Ein letztes Beispiel: Auf Instagram wurde ein Video verbreitet, in dem ein Mann fragt, wann es endlich in Ordnung sei, als Muslim schwul zu sein. Danach ist die Sittenpolizei des IS zu sehen, wie sie einen Mann mit verbundenen Augen von einem Häuserdach in den Tod stürzt, was zu Zeiten des IS-Kalifats mehrfach mit Homosexuellen praktiziert wurde.

Queerfeindliche Äußerungen und Propaganda gibt es natürlich auch aus der islamistischen Szene in Deutschland. Vielfach kommen sie von Predigern und Influencern. Bekannte Beispiele sind Pierre Vogel und Ibrahim El-Azzazi. Vogel behauptet in Videos, wer Homo- und Transsexualität gutheißt, kann kein Muslim sein. El-Azzazi sagt unmissverständlich in YouTube- und TikTok-Clips: Homosexualität sei im Islam verboten und dürfe nicht ausgelebt werde. Die Gruppierungen „Realität Islam“, „Generation Islam“ oder „Muslim Interaktiv“ verbreiten regelmäßig das Gleiche auf ihren Social-Media-Kanälen. Mit ihrer queerfeindlichen Agitation bestärken sich Prediger, Influencer und islamistische Gruppierungen auch gegenseitig und erzielen im virtuellen Raum eine große Reichweite – auch über die Grenzen des islamistischen Spektrums hinaus. Queerfeindlichkeit kann so auch zum Brückennarrativ werden, das diesen islamistischen Akteuren Zulauf beschert.

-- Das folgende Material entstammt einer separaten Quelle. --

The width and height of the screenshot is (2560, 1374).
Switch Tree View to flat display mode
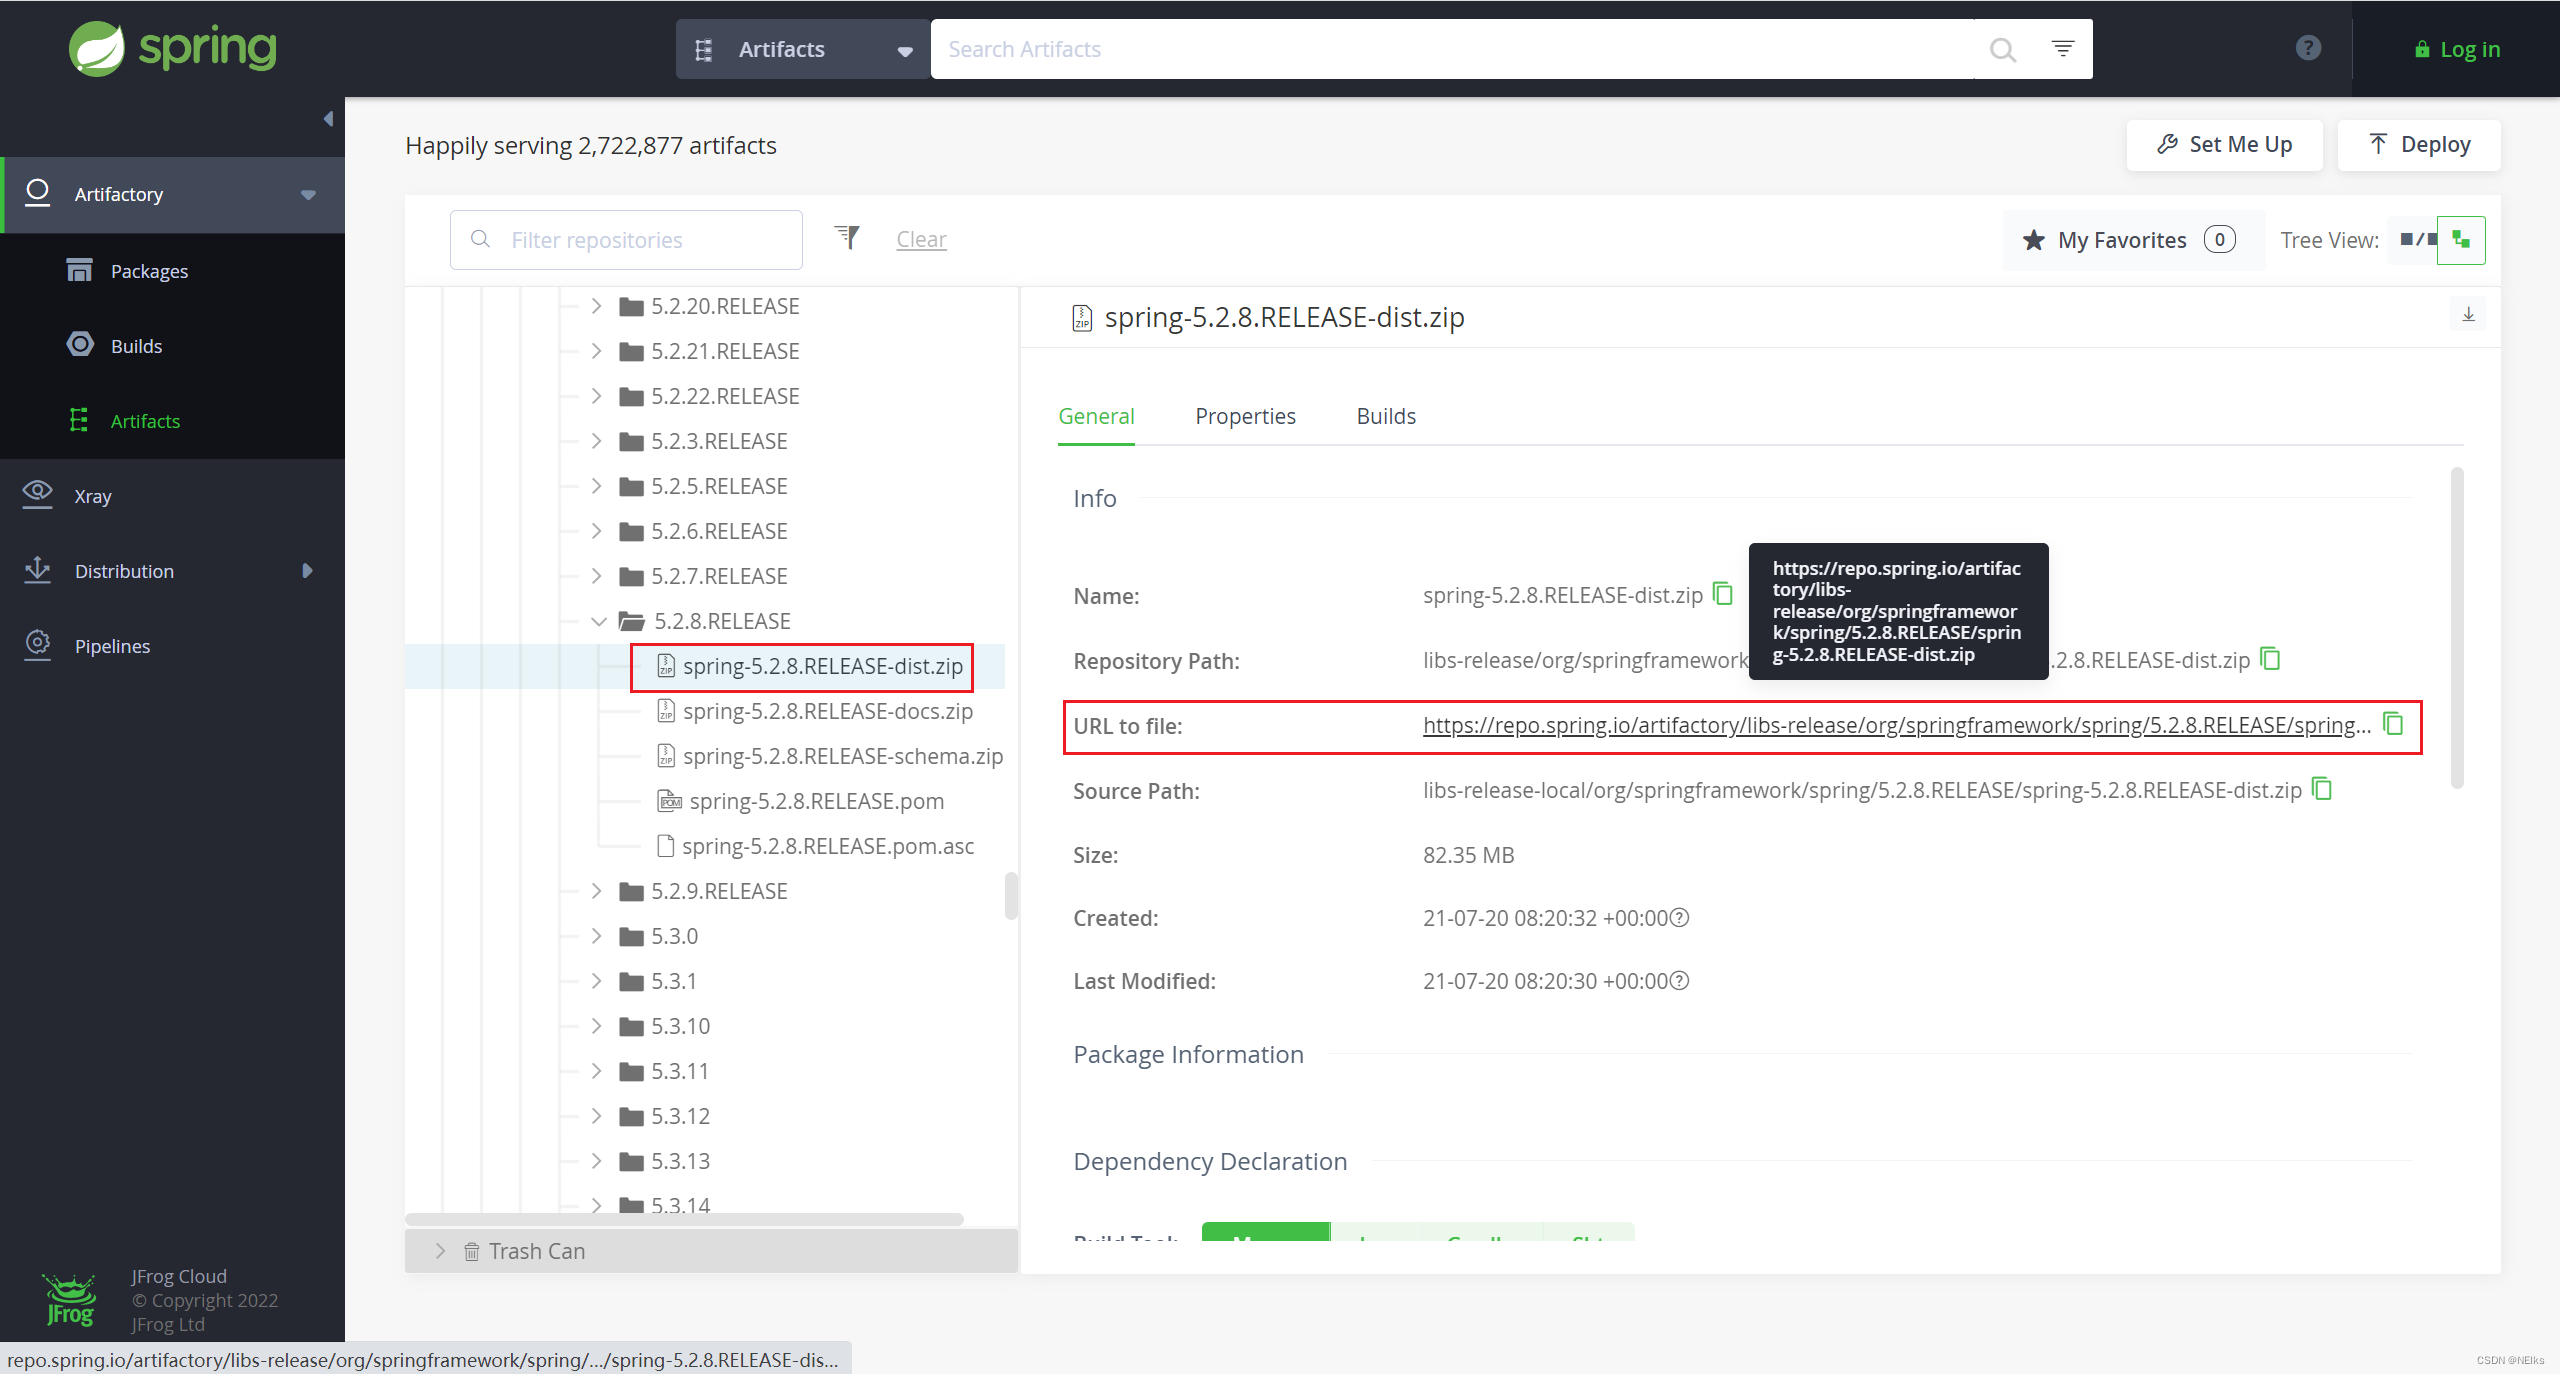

Die befeuerten Einstellungen führen auch immer wieder zu körperlichen Auseinandersetzungen. Und dass die auch tödlich enden können, hat uns der islamistische Messerangriff auf ein homosexuelles Paar vor vier Jahren in Dresden leidvoll bewiesen.

Ich komme zum Schluss: Offenkundig erfüllt Queerfeindlichkeit eine strategische Doppelfunktion für Rechtsextremisten und Islamisten: Einerseits grenzen sie sich nach innen gegen ihr Feindbild ab und andererseits hoffen sie, an gesellschaftliche Ressentiments andocken und Unterstützung finden zu können. Letztlich aber teilen beide den Hass auf Moderne, Toleranz und Vielfalt.

Sie sehen in der Gleichstellung der Geschlechter, in der sexuellen Selbstbestimmung und in der Anerkennung von LGBTQ-Rechten eine Bedrohung für ihre Werte und Traditionen. Deswegen agitieren sie mit aller Kraft und verbreiten ihre hasserfüllte Hetze gegen die LGBTQ-Communtiy.

Unsere Gesellschaft muss aber ihren offenen Charakter bewahren, ihre Vielfalt schützen und ihre Freiheit leben. Deswegen müssen wir den hasserfüllten Angriffen von Extremisten begegnen, sei es mit der Durchsetzung von Recht und Gesetz oder mit überlegenen Argumenten. Das ist eine gesamtgesellschaftliche Aufgabe.